Create a Cluster on Oracle OCI¶
-
POST
/api/v2/clusters/
¶
Use this API to create a new cluster when you are using Qubole on the Oracle OCI. You create a cluster for a workload that has to run in parallel with your pre-existing workloads.
Required Role¶
The following users can make this API call:
- Users who belong to the system-user or system-admin group.
- Users who belong to a group associated with a role that allows creating a cluster. See Managing Groups and Managing Roles for more information.
Parameters¶
Note
Parameters marked in bold below are mandatory. Others are optional and have default values.
Parameter | Description |
---|---|
cloud_config | A list of labels that identify the cluster. At least one label must be provided when creating a cluster. |
cluster_info | It contains the configurations of a cluster. |
engine_config | It contains the configurations of the type of clusters |
monitoring | It contains the cluster monitoring configuration. |
security_settings | It contains the security settings for the cluster. |
cloud_config¶
Parameter | Description |
---|---|
provider | It defines the cloud provider. Set oracle when the cluster is created on QDS-on-Azure. |
compute_config | It defines the Azure account compute credentials for the cluster. |
location | It is used to set the geographical OCI location. |
network_config | It defines the network configuration for the cluster. |
storage_config | It defines the Azure account storage credentials for the cluster. |
compute_config¶
Parameter | Description |
---|---|
compute_validated | It denotes if the credentials are validated or not. |
use_account_compute_creds | It is to use account compute credentials. By default, it is set to false . Set it to true to use account compute credentials. By default, it is set to false . Set it to true to use account compute credentials.
Setting it to ``true`` implies that the following four settings are not required to be set. |
compute_tenant_id | The Tenancy OCID of the account in which you created the user in step 1 above. The Tenancy OCID appears at the bottom of the screen in the OCI Console. It is required when use_account_compute_creds is set to false . |
compute_user_id | The user ID of the QDS account owner that is the owner of the QDS account on OCI. It is required when use_account_compute_creds is set to false . |
compute_key_finger_print | The fingerprint Oracle provided when you uploaded the public key in step 2 of Configuring Oracle OCI Resources. It is required when use_account_compute_creds is set to false . |
network_config¶
Parameter | Description |
---|---|
compartment_id | It is the ID of the compartment where all your QDS instances and images will be stored and brought up, and (by default) where query output and logs will be stored as well.

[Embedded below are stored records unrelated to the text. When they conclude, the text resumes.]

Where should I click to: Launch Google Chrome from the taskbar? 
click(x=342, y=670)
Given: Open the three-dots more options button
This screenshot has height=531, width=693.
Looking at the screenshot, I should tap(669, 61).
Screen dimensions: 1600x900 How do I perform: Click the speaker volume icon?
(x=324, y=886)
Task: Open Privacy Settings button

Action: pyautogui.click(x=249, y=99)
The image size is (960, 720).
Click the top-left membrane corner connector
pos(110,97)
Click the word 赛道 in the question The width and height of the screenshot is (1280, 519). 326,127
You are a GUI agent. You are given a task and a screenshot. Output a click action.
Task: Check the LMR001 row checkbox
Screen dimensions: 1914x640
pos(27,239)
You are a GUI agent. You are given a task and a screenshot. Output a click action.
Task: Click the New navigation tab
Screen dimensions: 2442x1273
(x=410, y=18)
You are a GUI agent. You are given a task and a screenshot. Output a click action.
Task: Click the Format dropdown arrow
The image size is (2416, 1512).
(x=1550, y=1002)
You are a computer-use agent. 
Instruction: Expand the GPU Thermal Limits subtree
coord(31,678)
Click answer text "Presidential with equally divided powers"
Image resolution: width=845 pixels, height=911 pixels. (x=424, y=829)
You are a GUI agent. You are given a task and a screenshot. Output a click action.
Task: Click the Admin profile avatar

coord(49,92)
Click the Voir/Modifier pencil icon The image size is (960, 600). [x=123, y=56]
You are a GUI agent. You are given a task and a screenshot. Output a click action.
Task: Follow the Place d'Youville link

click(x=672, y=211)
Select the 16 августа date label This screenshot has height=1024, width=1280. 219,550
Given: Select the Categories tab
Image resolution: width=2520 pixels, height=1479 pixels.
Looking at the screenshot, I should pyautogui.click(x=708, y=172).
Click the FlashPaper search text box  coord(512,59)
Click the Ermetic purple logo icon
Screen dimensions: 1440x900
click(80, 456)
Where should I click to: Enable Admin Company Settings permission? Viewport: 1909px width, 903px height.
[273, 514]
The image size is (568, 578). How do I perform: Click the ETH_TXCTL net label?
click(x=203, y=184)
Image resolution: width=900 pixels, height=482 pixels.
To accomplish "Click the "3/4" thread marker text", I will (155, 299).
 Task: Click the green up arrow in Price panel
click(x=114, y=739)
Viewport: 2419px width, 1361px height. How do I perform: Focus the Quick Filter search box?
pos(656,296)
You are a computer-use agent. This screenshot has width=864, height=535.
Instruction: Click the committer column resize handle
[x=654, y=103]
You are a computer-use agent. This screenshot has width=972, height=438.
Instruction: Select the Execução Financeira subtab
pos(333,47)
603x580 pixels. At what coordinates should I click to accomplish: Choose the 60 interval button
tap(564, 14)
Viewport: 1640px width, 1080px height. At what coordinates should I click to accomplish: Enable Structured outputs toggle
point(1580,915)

Compartments allow you to organize and control access to your cloud resources. A compartment is a collection of related resources (such as instances, virtual cloud networks, block volumes) that can be accessed only by certain groups that have been given permission by an administrator. Configuring Oracle OCI Resources provides more information. |
vcn_id | Set the ID of the Virtual Cloud Network if the cluster would be part of it. A Virtual Cloud Network is a virtual version of a traditional network including subnets, route tables, and gateways on which your instances run. A cloud network resides within a single region but can cross multiple Availability Domains. |
subnet_id | Set the subnet ID associated with the VCN. You can define subnets for a cloud network in different Availability Domains, but the subnet itself must belong to a single Availability Domain. |
bastion_node | It is the public IP address of bastion node to access private subnets if required. |
storage_config¶
Parameter | Description |
---|---|
block_volume_count | It is the count of block volumes to be mounted to an instance as reserved disks. Reserved disks provide additional storage for HDFS and intermediate data on instances with low storage density. Its default value is 0 and it can be
greater than 0 . |
block_volume_size | It is the size (in GB) of each block volume to be mounted to an instance as reserved disk. Its default value is 256 GB and supported value range is 50 to 2048. |
location¶
Parameter | Description |
---|---|
region | It is the region in which nodes are launched. The default and the only supported region
is us-phoneix-1 . |
availability_domain | The Oracle availability zone in which nodes are launched. The supported values are:
ncSu:PHX-AD1 , ncSu:PHX-AD2 , and ncSu:PHX-AD3 . |
cluster_info¶
Parameter | Description |
---|---|
label | A cluster can have one or more labels separated by a commas. You can make a cluster the default cluster by including the label “default”. |
master_instance_type | To change the coordinator node type from the default (Standard_A5), select a different type from the drop-down list. |
slave_instance_type | To change the worker node type from the default (Standard_A5), select a different type from the drop-down list. |
min_nodes | Enter the minimum number of worker nodes if you want to change it (the default is 1). |
max_nodes | Enter the maximum number of worker nodes if you want to change it (the default is 1). |
node_bootstrap | You can append the name of a node bootstrap script to the default path. |
disallow_cluster_termination | Set it to true if you do not want QDS to terminate idle clusters automatically. Qubole recommends that you to set this parameter to false . |
custom_tags | It is an optional parameter. Its value contains a <tag> and a <value>. |
rootdisk | Use this parameter to configure the root volume of cluster instances. You must configure its size within this parameter. The supported range for the root volume size is 90 - 2047 . An example usage would be
"rootdisk" => {"size" => 500} . |
engine_config¶
Parameter | Description |
---|---|
flavour | Denotes the type of cluster. The supported values for OCI are: hadoop2 spark . |
hadoop_settings | To change the coordinator node type from the default (Standard_A5), select a different type from the drop-down list. |
spark_settings | Enter the minimum number of worker nodes if you want to change it (the default is 1). |
hadoop_settings¶
Parameter | Description |
---|---|
custom_hadoop_config | The custom Hadoop configuration overrides. The default value is blank. |
fairscheduler_settings | The fair scheduler configuration options. |
fairscheduler_settings¶
Parameter | Description |
---|---|
fairscheduler_config_xml | The XML string, with custom configuration parameters, for the fair scheduler. The default value is blank. |
default_pool | The default pool for the fair scheduler. The default value is blank. |
spark_settings¶
Parameter | Description |
---|---|
zeppelin_interpreter_mode | The default mode is legacy . Set it to user mode if you want the user-level
cluster-resource management on notebooks. See Configuring a Spark Notebook for more
information. |
custom_spark_config | Specify the custom Spark configuration overrides. The default value is blank. |
spark_version | It is the Spark version used on the cluster. The default version is 2.0-latest .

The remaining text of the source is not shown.